◆ Work to complete: Below are some records. Return exactly the lines from the one containing "Task: Click the hamburger menu icon" through the one containing "You are a computer-use agent. The width", both included, and only those.

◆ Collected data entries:
========
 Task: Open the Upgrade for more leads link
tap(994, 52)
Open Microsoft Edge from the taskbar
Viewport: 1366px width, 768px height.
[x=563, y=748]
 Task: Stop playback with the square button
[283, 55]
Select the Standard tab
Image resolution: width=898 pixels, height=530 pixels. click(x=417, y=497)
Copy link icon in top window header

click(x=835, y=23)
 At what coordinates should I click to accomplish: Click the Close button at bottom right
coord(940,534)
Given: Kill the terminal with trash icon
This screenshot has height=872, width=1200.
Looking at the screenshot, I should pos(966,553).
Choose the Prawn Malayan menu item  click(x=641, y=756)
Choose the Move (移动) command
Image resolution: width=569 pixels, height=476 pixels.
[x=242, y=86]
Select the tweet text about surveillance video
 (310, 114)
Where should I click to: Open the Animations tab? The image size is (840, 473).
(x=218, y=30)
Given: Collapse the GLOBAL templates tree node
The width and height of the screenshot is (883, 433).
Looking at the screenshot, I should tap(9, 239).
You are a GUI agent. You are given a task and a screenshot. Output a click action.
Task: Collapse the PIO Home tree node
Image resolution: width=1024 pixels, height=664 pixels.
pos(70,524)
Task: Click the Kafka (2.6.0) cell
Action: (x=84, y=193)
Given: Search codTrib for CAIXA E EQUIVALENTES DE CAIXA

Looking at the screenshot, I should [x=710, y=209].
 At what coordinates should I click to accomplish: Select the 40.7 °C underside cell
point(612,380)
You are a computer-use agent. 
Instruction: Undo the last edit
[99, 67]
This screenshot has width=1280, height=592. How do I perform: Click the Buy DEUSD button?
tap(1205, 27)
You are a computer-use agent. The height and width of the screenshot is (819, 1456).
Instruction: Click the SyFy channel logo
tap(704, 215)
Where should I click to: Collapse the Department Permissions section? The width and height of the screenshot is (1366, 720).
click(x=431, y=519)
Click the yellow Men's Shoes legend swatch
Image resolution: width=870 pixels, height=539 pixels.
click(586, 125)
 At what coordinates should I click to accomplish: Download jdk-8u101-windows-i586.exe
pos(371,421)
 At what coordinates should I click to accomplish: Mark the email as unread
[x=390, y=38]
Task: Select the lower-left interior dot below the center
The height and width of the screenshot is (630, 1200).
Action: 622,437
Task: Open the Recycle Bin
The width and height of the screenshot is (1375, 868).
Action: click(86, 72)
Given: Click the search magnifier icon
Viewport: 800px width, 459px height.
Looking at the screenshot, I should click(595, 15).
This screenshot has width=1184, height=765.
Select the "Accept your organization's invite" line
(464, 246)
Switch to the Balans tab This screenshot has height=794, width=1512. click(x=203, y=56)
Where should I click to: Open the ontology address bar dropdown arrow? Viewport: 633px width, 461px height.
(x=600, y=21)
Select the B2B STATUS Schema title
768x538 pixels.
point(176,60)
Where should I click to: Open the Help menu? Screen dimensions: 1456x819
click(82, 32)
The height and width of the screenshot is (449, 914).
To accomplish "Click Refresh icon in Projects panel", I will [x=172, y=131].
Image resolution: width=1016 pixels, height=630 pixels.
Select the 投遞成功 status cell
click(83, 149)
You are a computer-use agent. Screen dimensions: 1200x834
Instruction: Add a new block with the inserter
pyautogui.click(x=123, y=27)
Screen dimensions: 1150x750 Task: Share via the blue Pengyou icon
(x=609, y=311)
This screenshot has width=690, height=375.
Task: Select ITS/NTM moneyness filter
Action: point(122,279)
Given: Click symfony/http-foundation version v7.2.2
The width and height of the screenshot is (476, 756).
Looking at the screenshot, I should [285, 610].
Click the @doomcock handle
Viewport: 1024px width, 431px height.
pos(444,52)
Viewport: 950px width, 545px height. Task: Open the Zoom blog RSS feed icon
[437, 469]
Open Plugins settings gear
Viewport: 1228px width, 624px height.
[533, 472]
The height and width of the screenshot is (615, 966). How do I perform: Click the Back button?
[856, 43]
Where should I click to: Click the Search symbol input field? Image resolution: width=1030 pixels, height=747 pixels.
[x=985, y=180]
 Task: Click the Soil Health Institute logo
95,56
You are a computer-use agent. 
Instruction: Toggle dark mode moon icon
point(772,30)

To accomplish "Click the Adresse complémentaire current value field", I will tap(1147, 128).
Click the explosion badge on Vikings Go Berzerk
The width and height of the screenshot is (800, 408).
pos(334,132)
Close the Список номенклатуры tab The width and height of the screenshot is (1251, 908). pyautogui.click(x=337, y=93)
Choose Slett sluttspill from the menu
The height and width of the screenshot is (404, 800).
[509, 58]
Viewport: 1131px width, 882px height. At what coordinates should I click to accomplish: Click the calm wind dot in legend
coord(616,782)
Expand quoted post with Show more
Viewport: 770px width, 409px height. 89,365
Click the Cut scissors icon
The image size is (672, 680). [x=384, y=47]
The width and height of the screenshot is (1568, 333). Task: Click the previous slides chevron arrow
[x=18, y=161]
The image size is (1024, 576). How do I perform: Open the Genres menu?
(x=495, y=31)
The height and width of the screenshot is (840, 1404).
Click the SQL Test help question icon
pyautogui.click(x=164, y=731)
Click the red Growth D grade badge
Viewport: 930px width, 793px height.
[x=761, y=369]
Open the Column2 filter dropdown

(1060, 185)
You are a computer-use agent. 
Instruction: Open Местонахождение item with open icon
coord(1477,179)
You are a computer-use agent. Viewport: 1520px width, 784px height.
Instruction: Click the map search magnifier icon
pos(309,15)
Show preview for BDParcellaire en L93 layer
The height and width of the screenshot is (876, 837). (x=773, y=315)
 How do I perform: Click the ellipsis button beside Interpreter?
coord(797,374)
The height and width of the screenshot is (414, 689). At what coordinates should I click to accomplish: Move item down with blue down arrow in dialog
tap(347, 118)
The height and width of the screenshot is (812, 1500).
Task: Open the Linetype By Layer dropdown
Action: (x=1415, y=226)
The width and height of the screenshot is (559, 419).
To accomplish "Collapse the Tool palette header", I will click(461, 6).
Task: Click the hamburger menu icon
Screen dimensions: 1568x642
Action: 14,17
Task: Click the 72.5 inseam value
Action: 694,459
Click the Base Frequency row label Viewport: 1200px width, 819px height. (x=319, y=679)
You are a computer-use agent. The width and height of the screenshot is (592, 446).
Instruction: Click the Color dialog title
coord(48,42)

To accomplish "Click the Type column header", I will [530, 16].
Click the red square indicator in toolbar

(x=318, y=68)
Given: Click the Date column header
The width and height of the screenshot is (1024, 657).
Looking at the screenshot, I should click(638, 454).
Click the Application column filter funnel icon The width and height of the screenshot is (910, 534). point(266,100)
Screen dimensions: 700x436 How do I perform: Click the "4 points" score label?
========
◆ Result of the exercise:
Task: Click the hamburger menu icon
Screen dimensions: 1568x642
Action: 14,17
Task: Click the 72.5 inseam value
Action: 694,459
Click the Base Frequency row label Viewport: 1200px width, 819px height. (x=319, y=679)
You are a computer-use agent. The width and height of the screenshot is (592, 446).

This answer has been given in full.